The Kabbalah Centre sounds a sweet money machine, one driven in no small part by the visibility of its most famous adherent, a certain entertainer:
For Ms. Ciccone and for the Kabbalah Centre, good press is a must, and it arrived conveniently in the form of Ms. Ciccone’s interest in helping Malawi’s poor:
In 2005 the center was hit with a torrent of bad press about marketing such items as Kabbalah miracle water and a $35 set of Kabbalah shot glasses. Soon afterward, Michael Berg and Madonna cofounded Raising Malawi. Early the next year, Michael Berg flew to Malawi aboard a private jet provided by the Kabbalist wife of an L.A. billionaire. Joining them were Madonna’s then-husband, Guy Ritchie, and actors James Van Der Beek and Heather McComb. Berg also imported a camera crew to Malawi, which shot the faces of malnourished children under a banner that read “Welcome Kabbalah.”
Now that the school is irretrievably dead, and $3.8 million or more of donors’ money has gone missing, there are emerging disturbing suggestions of pre-emptive damage control:
There are indications the center had made the decision to pull the plug on the school long before it was announced: the last check was sent to Malawi in July of last year, just three months after the bricklaying ceremony, and it was for a mere $8,659. There was no apparent plan to cover the costs of operating the school.
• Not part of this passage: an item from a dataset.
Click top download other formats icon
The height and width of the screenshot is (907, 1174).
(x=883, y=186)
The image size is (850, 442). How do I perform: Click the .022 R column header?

Writing this post has made me angry.
So much money has been wasted, so many hopes raised and dashed, and so much damage done to anti-poverty causes. The Malawians have been used as visual props. For the record, here is all Raising Malawi has had to say (5 Apr 11):
In recent days a number of wild and totally false rumors about Madonna’s philanthropy — spread by bloggers and tabloids — have begun appearing on the internet. As we have said previously, Raising Malawi is currently undergoing a series of positive changes in an effort to serve more children. Neither Madonna nor Raising Malawi is being investigated by the FBI or the IRS. It is unfortunate that people have chosen to say things about Raising Malawi and Madonna that are not true. Madonna remains committed and focused on what matters helping the children of Malawi.
Observe that all Ms. Ciccone’s publicist denies is FBI or IRS investigation, leaving unchallenged the damning evidence of millions lost, plans abandoned, reputations deliberately blackened, and people’s hopes raised and then disappointed.
Raising Malawi will not disband and will instead use its money in different ways to help the poor in a country where Madonna has sought to become a major philanthropic presence, foundation officials said.
Poorer but wiser?
Neilson said the new community-based approach by Raising Malawi “will provide the opportunity for many more girls to receive a quality education”.
Neilson says Raising Malawi will now focus on financing “proven interventions.”
Currently, Raising Malawi’s web site appears to be counting its partners’ impacts as its own.
“My original vision is now on a much bigger scale,” Madonna said in a statement after the school’s collapse. “I want to reach thousands, not hundreds, of girls. I want to do more and I want to do it better.”
It would be worthwhile if this time she is sincere, committed, and smarter.